Snow was pummelling the Tri-State area early Tuesday as a major winter storm started moving through, promising to bring the most snowfall in years to New York City.
“It’s how Mother Nature is sending its love for Valentine’s Day — with the biggest snowstorm in more than three years,” Gov. Hochul said on 1010 WINS Tuesday morning.
The Nor’easter had only started hitting the Big Apple as it hovered over Philadelphia, but “should be full force” by 8 a.m., dumping snow at a rate of up to two inches each hour, Fox Weather Meteorologist Nikki Nolan told The Post.
By the end of the day, New York City is expected to see a full five inches — enough for sledding in Central Park for the first time since the Big Apple broke a 700-day snow drought on Jan. 16.
“We want to tell New Yorkers: don’t be fooled,” Mayor Adams told NY1.
“If you started out early today, you probably look to say, ‘Well, it’s just a little rain. What’s the big deal?’
“No, this has the potential of being a big deal.”
Speaking just before 7 a.m., MTA Chairman Janno Lieber told NBC’s “Today in New York” that the commuters will face a “healthy, robust schedule” with only a few minor delays.
“We’re rocking and rolling,” he said. “Folks who have to travel should feel comfortable we’re going to get you where you need to go.”
However, the mayor said that was no reason to head out if you can avoid it.
“We’re just really encouraging New Yorkers if you could take public transportation to so if you’re able to take stay home and work remotely to do so.”
The governor shared a similar message for those planning to drive in to the city.
“We take this very seriously,” she told 1010 WINS. “This is just not a day to be on the roads.”
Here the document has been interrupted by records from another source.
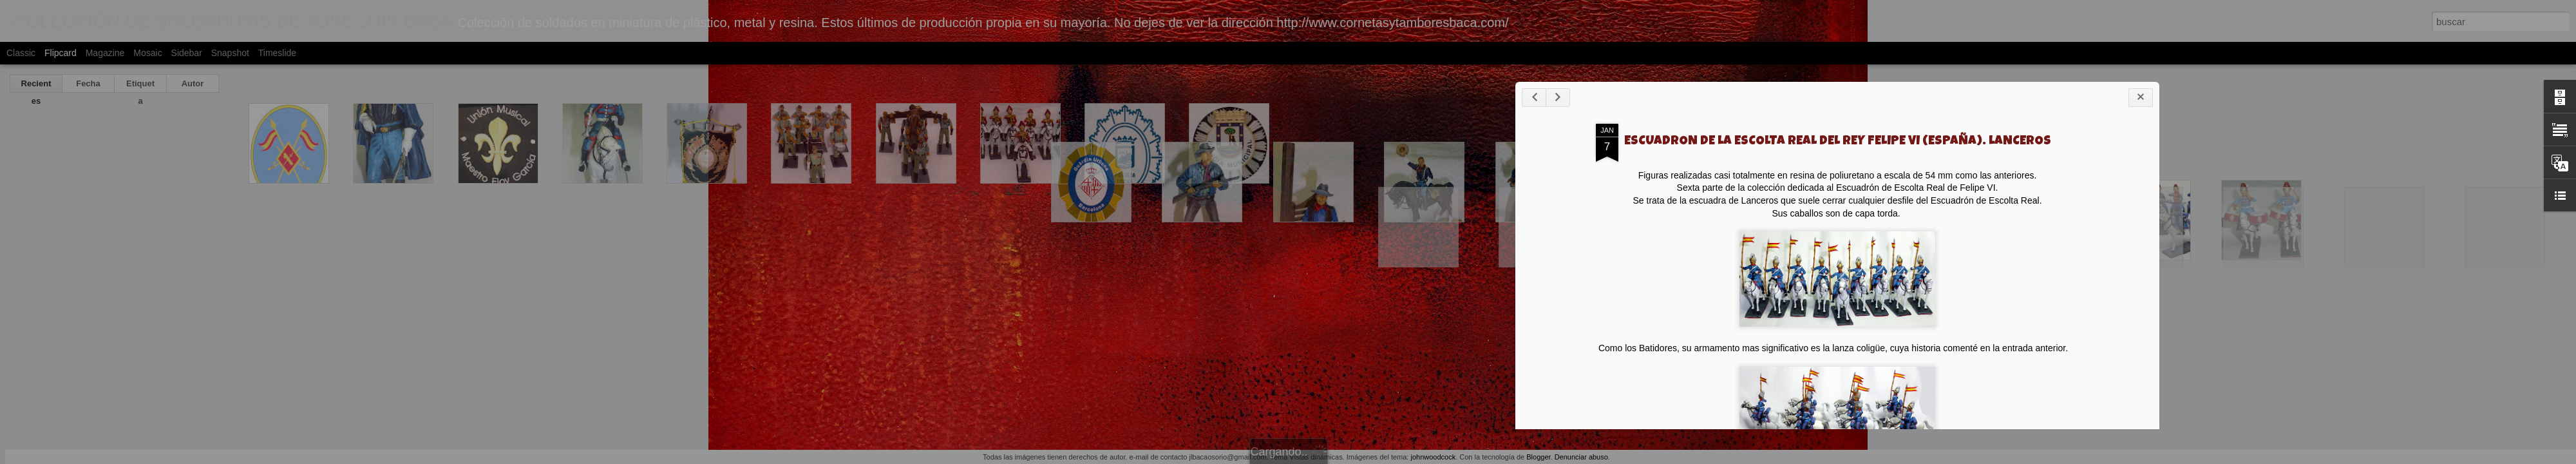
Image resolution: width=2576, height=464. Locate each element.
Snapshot (230, 53)
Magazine (105, 53)
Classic (20, 53)
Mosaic (147, 53)
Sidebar (186, 53)
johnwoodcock (1432, 457)
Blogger (1538, 457)
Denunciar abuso (1581, 457)
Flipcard (60, 53)
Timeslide (277, 53)
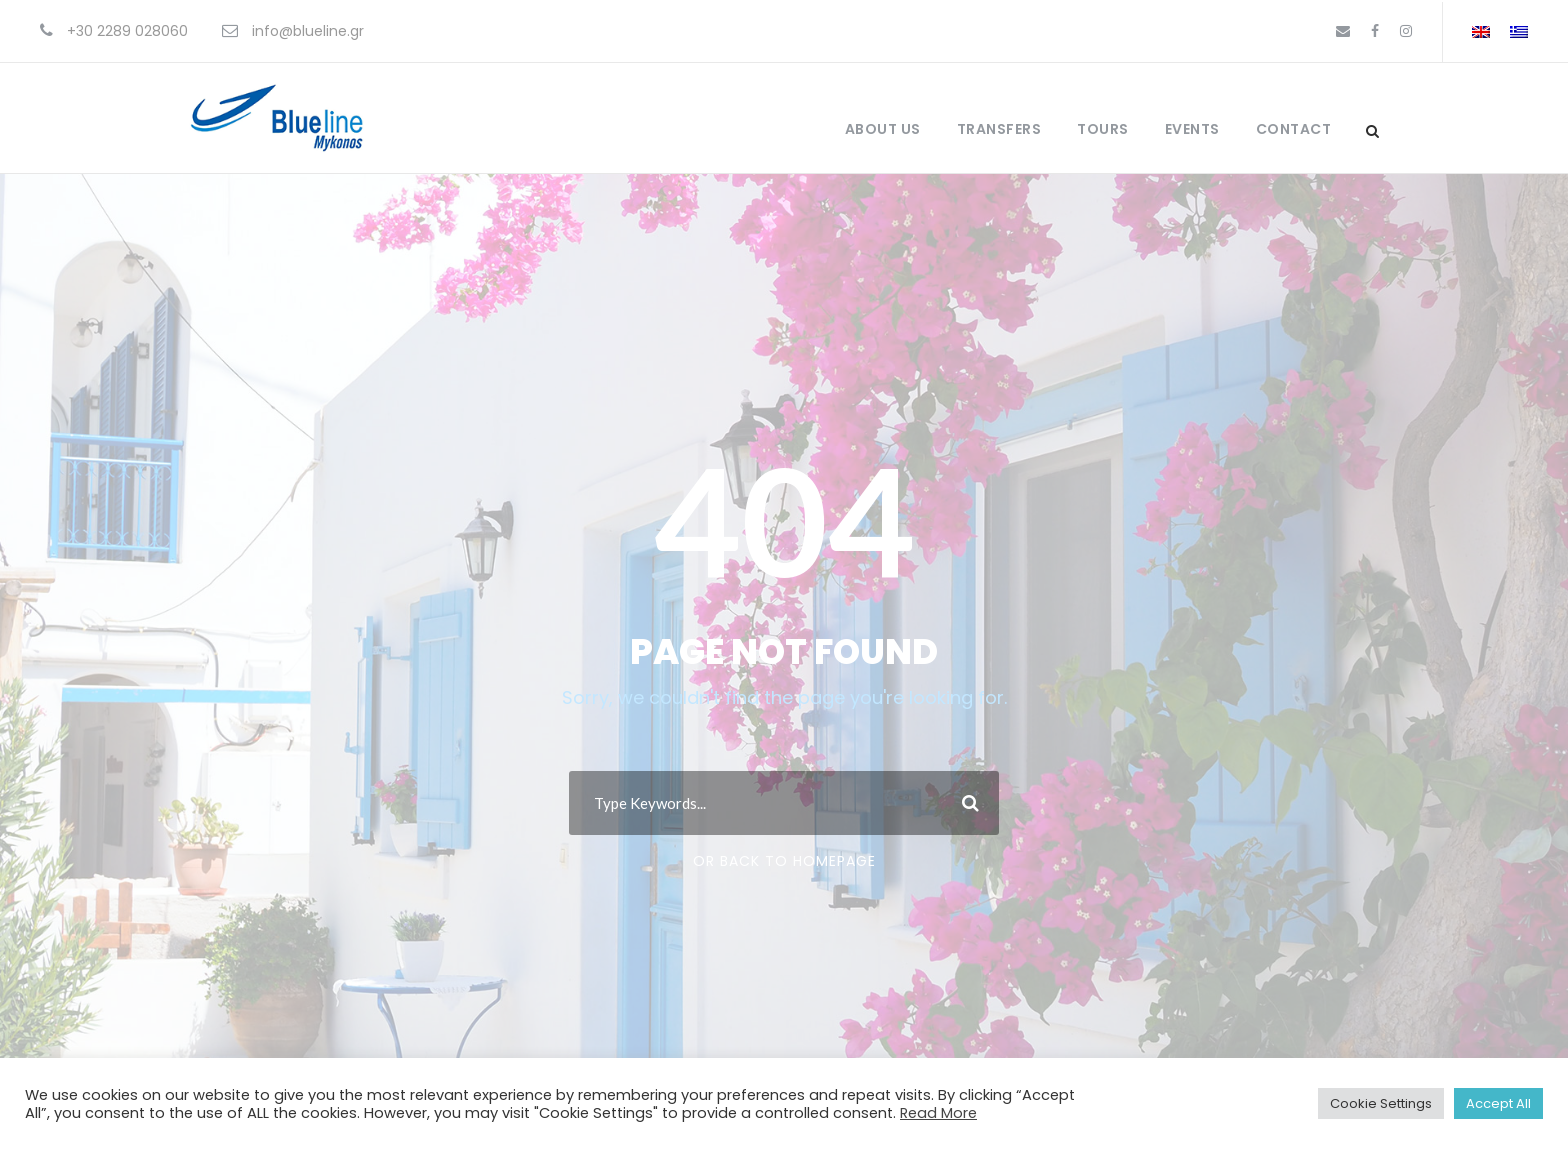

West Hartford in Connecticut had already recorded seven inches by 7:30 a.m., with more still falling. Some parts of the Empire State had already surpassed five inches, including Sparta.
New Jersey is expected to get less, with under five inches forecast, Nolan said.
A Winter Storm Warning is now in effect from Pennsylvania through coastal Massachusetts through 6 p.m., and Nolan, the meteorologist, expects the worst of the snowfall will occur “as we get into the afternoon.”
At that time, strong winds are expected to pick up, with gusts of up to 40 mph in the city and on Long Island.
The high winds could cause power outages throughout the area, and on Monday, Con Edison said it secured 250 more crews to respond to any power disruptions caused by the storm.
To prevent any major accidents, the state has also “pre-deployed” 1,800 plows throughout the city and Long Island, Hochul said Tuesday morning.
Thousands of sanitation workers worked overnight to put salt on “every street, every highway, every bike lane in the city,” Department of Sanitation Commissioner Jessica Tisch said. Plows will be deployed once accumulations reach two inches.
“Gone are the days of primary, secondary and tertiary streets for salt spreading and plowing purpose,” Tisch told reporters on Monday.
The mayor ordered all New York City schools to go remote for the storm on Tuesday.
It could also affect turnout in the nail-biter special election for former Rep. George Santos’ congressional seat.
“As close as this race has been and after the millions of dollars that have been spent, the election might be decided by the weather gods,” said Lawrence Levy, dean of the National Center of Suburban Studies at Hofstra University and a longtime observer of Long Island politics.
Some said the storm could give Tom Suozzi, a former three-term congressman, an edge as thousands more Democrats turned out during the nine days of early voting in the nail-biter race.
But conservatives angered by issues such as the festering border crisis and displeasure with President Biden might be more motivated to shovel out their car out of snow and ice and drive to the polls to vote for Mazi Pilip, a Nassau County legislator.
“It could be a problem for both parties. There’s a diversity of opinion in both parties over the impact,” Levy said.
But the storm is expected to move out of the area by around 1 to 2 p.m., Nolan said, though it may linger a little longer in Connecticut, lasting until around 3 p.m.
Conditions are then looking better for Valentine’s Day.
“It looks like we’re pretty much in the clear for tomorrow,” Nolan said, though she added that she is monitoring the potential for “a little dusting over the weekend.”